GOAL OF THE EXERCISE:
Can you rewrite all the records below with each "Click" changed to "Tap", leaving everything else unchanged and the pictures out of your answer?

RECORDS:
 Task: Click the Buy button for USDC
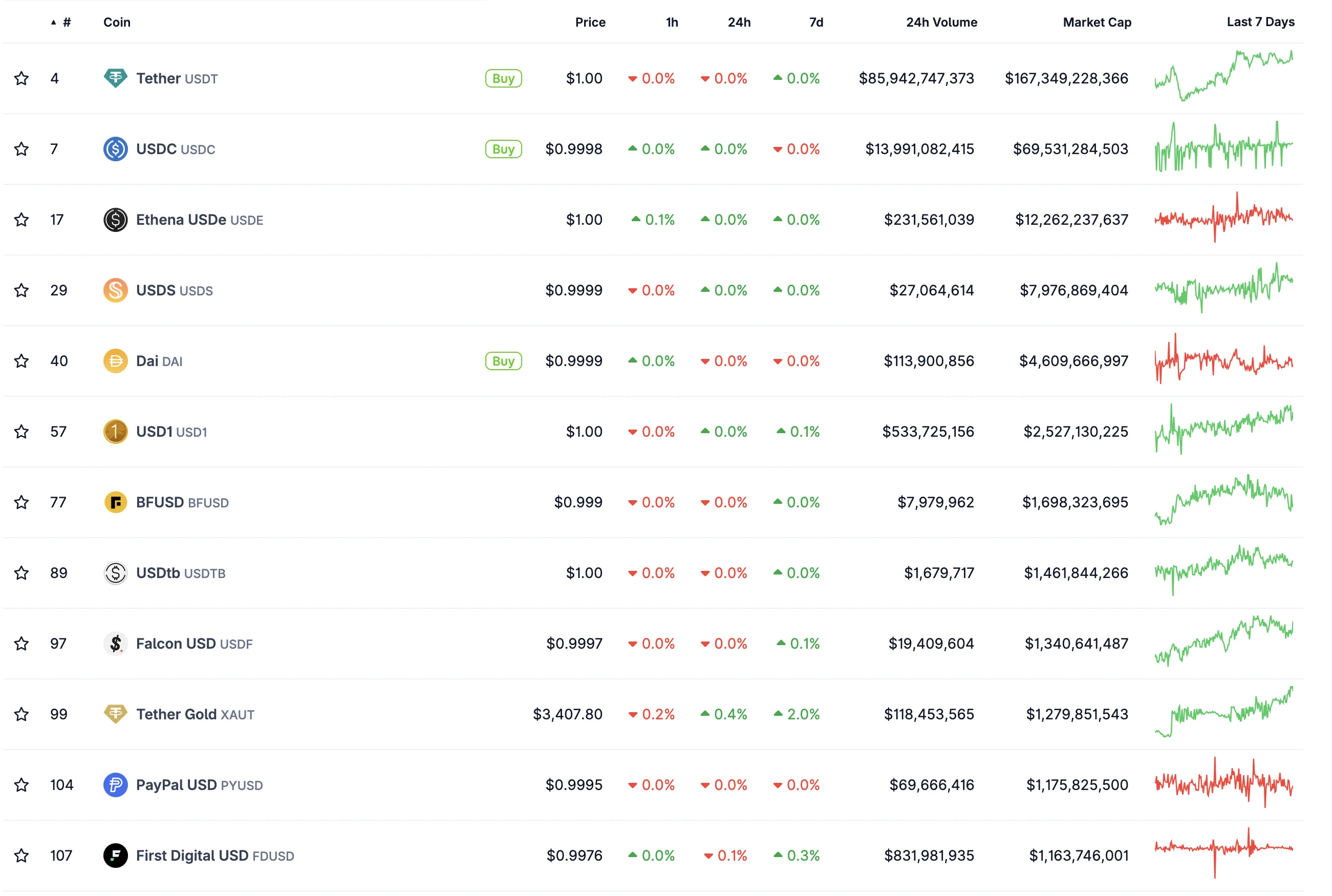[503, 148]
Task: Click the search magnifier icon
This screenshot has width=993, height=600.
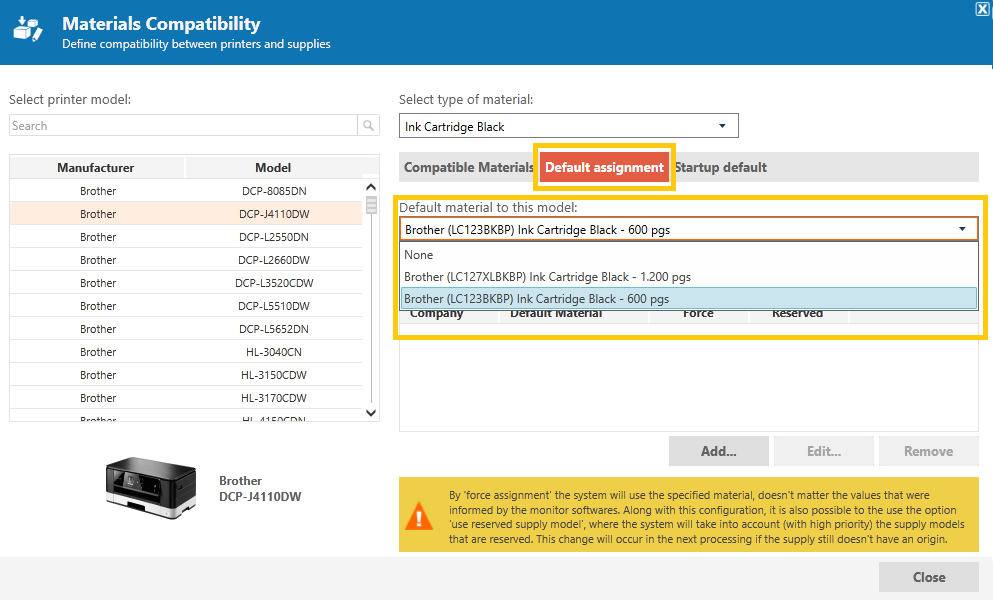Action: 368,125
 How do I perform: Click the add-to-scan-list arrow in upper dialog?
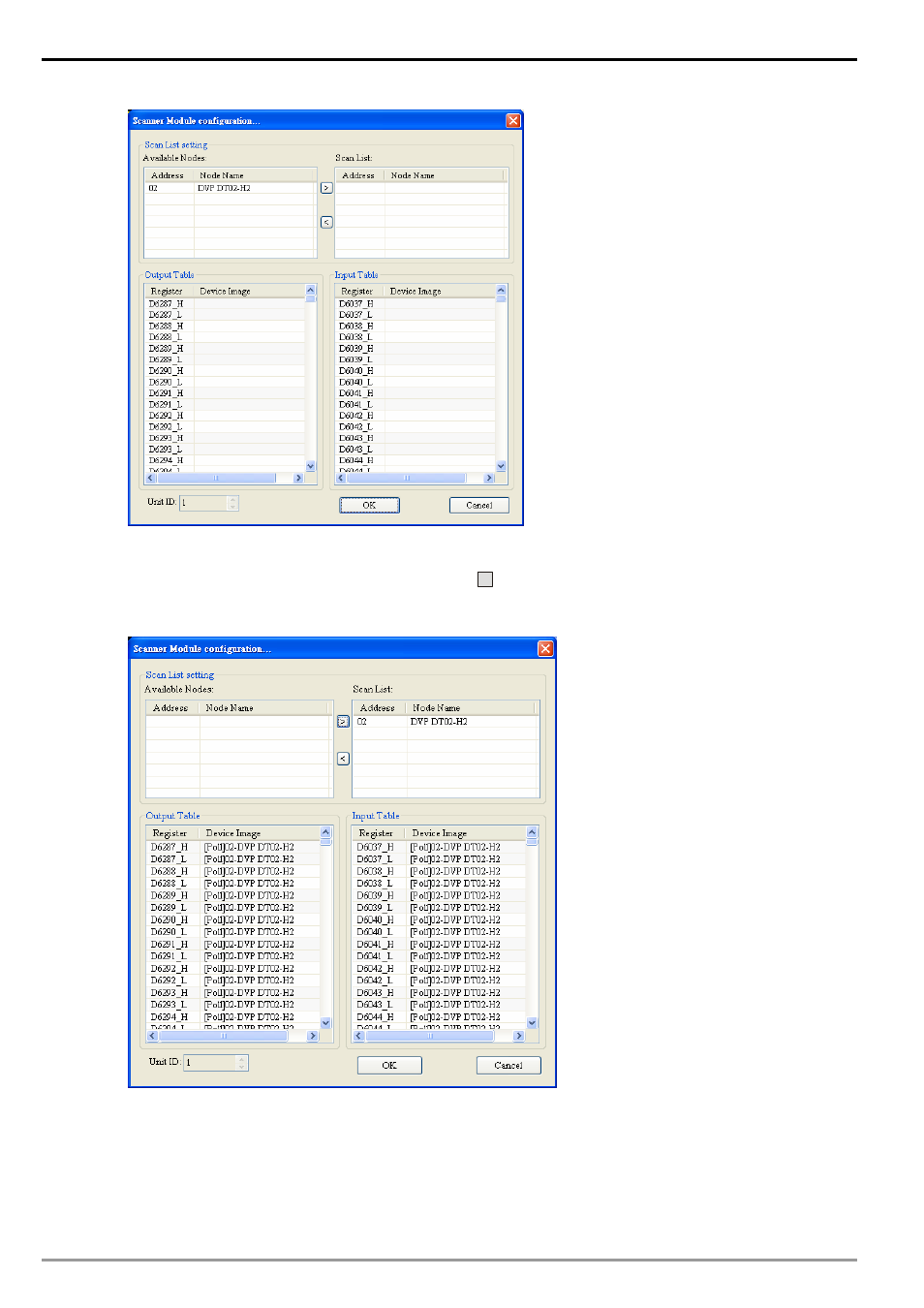point(326,188)
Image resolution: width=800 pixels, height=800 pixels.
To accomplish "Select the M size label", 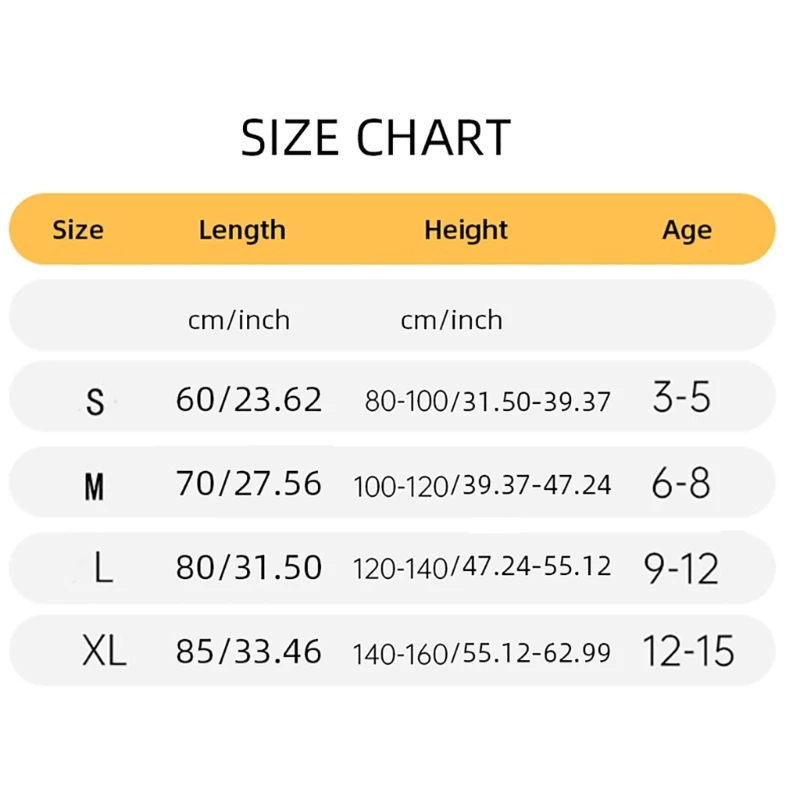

TASK RESULT:
 Task: Tap the Buy button for USDC
[503, 148]
Task: Tap the search magnifier icon
This screenshot has width=993, height=600.
Action: 368,125
 How do I perform: Tap the add-to-scan-list arrow in upper dialog?
point(326,188)
Image resolution: width=800 pixels, height=800 pixels.
To accomplish "Select the M size label", 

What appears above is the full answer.